Catorce personajes (incluyendo hasta el último figurante) es todo lo que necesitó esta película para desarrollar una refinada historia de ciencia ficción en tres segmentos y varias capas temporales; y si se reduce a sus protagonistas, son apenas cuatro... ¿o cinco?
En un futuro que parece posible —donde un robot vende el café en el metro, las pantallas se despliegan en el aire y los autos se conducen solos—, Cameron Turner (Mahershala Ali), dibujante profesional, sobrelleva una enfermedad que ya está en su fase terminal.

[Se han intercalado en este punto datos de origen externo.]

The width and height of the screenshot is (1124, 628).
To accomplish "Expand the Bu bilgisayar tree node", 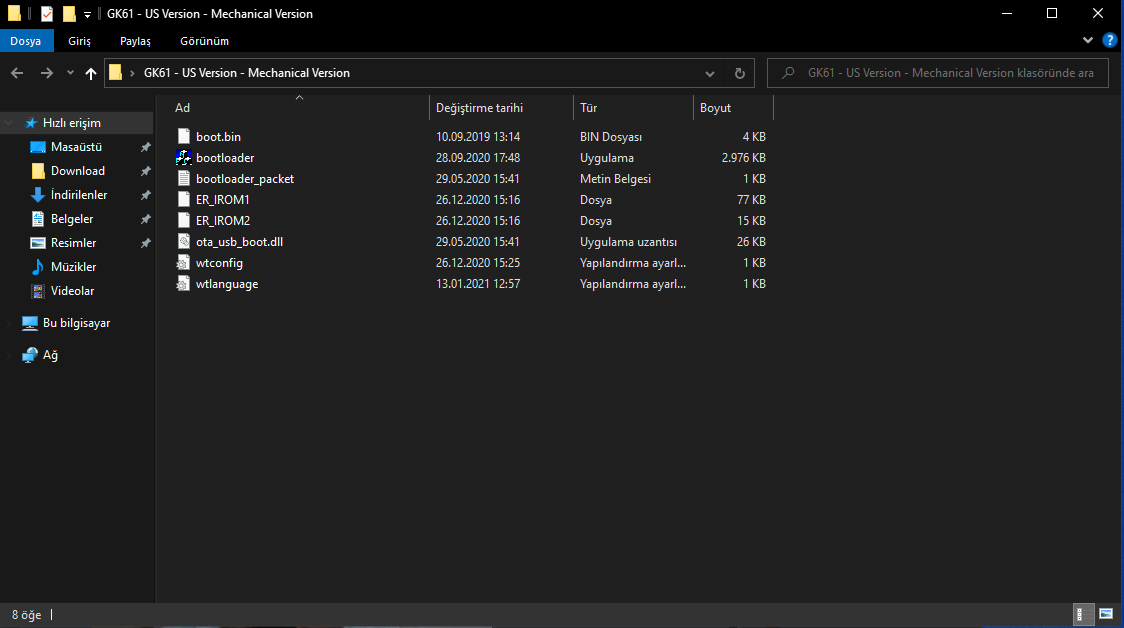I will point(9,324).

Su esposa, Poppy (Naomie Harris), no lo sabe, y menos su hijo pequeño, Cory.
Debido a su estado, Cameron ha sido invitado por la doctora Scott (Glenn Close) a una clínica de vanguardia donde le ofrecen confeccionar un doble, un clon dotado de su misma estructura de ADN, sus recuerdos, sus sueños y su personalidad, que seguirá viviendo con su familia una vez que él haya desaparecido. La doctora precisa que es el “tercer caso”, pero que todo funciona perfectamente. Después de una semana de internación, Cameron tendrá a su otro yo listo para sustituirlo. Hasta que puedan desprenderse, hasta que uno muera para que el otro viva, Cameron será uno y el otro, su propio Doppelgänger benévolo.

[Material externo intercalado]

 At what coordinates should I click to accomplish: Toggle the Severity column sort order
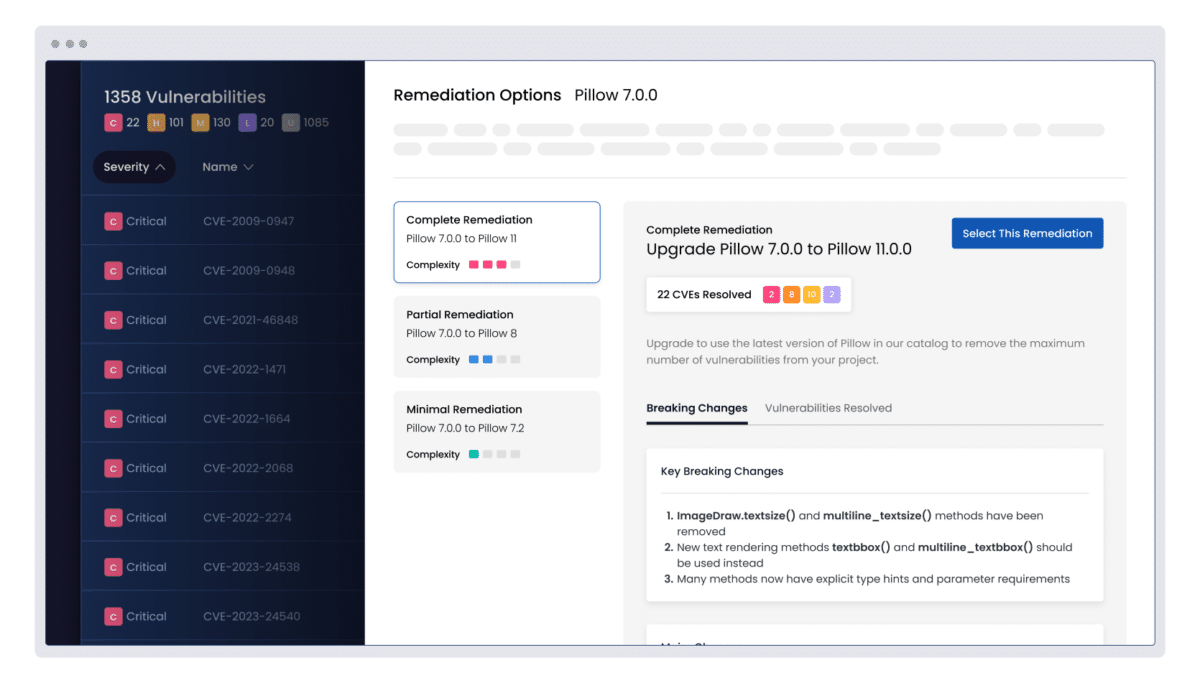[x=134, y=167]
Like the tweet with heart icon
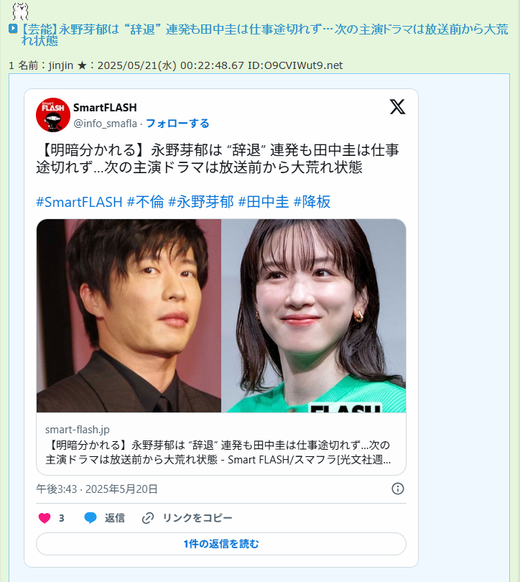Screen dimensions: 520x582 point(45,518)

Cameron duda desde el comienzo del proceso. Duda de su consumación (¿es posible otro yo?) y también de su ética: ¿será lícito que sus seres queridos no sepan que vivirán con un clon? De eso se trata, dice la doctora, de que no sepan que ha muerto. El doble, y el mismo Cameron, llevan cámaras en sus relojes y en sus lentes de contacto. Aquí entra una dimensión distinta y sorprendente en el relato: cada uno porta la capacidad de mostrar lo que ven sus ojos en una pantalla. Cada uno es cine, cine subjetivo y, a medida que progresa el relato, también cine total, la gran pantalla que es el ojo amplificado.
Una idea similar constituía el bello final de otra cinta de ciencia ficción de 1973, “Cuando el destino nos alcance”, también un comentario sobre el cine y la muerte. El cineasta Benjamin Cleary debuta en el largometraje con esta película que integra los temas de sus cortos anteriores: el aislamiento de la conciencia, las formas del lenguaje, la angustia del amor, la soledad de la muerte. Y el cine, metacine, cine deconstruido.
El canto del cisne se desarrolla sin prisa. Cleary se toma el tiempo para exponer las dimensiones filosóficas de su material; no las desarrolla, pero las siembra, un poco a lo Bergman. Ciencia ficción inclinada a la abstracción, despojada de la fiebre futurista y de su parafernalia usual. Eso sí: es carne de Oscar (Mahershala Ali ya ha ganado dos; Cleary, otro por un corto y Glenn Close, ni hablar), pero qué se le va a hacer, nada es tan perfecto.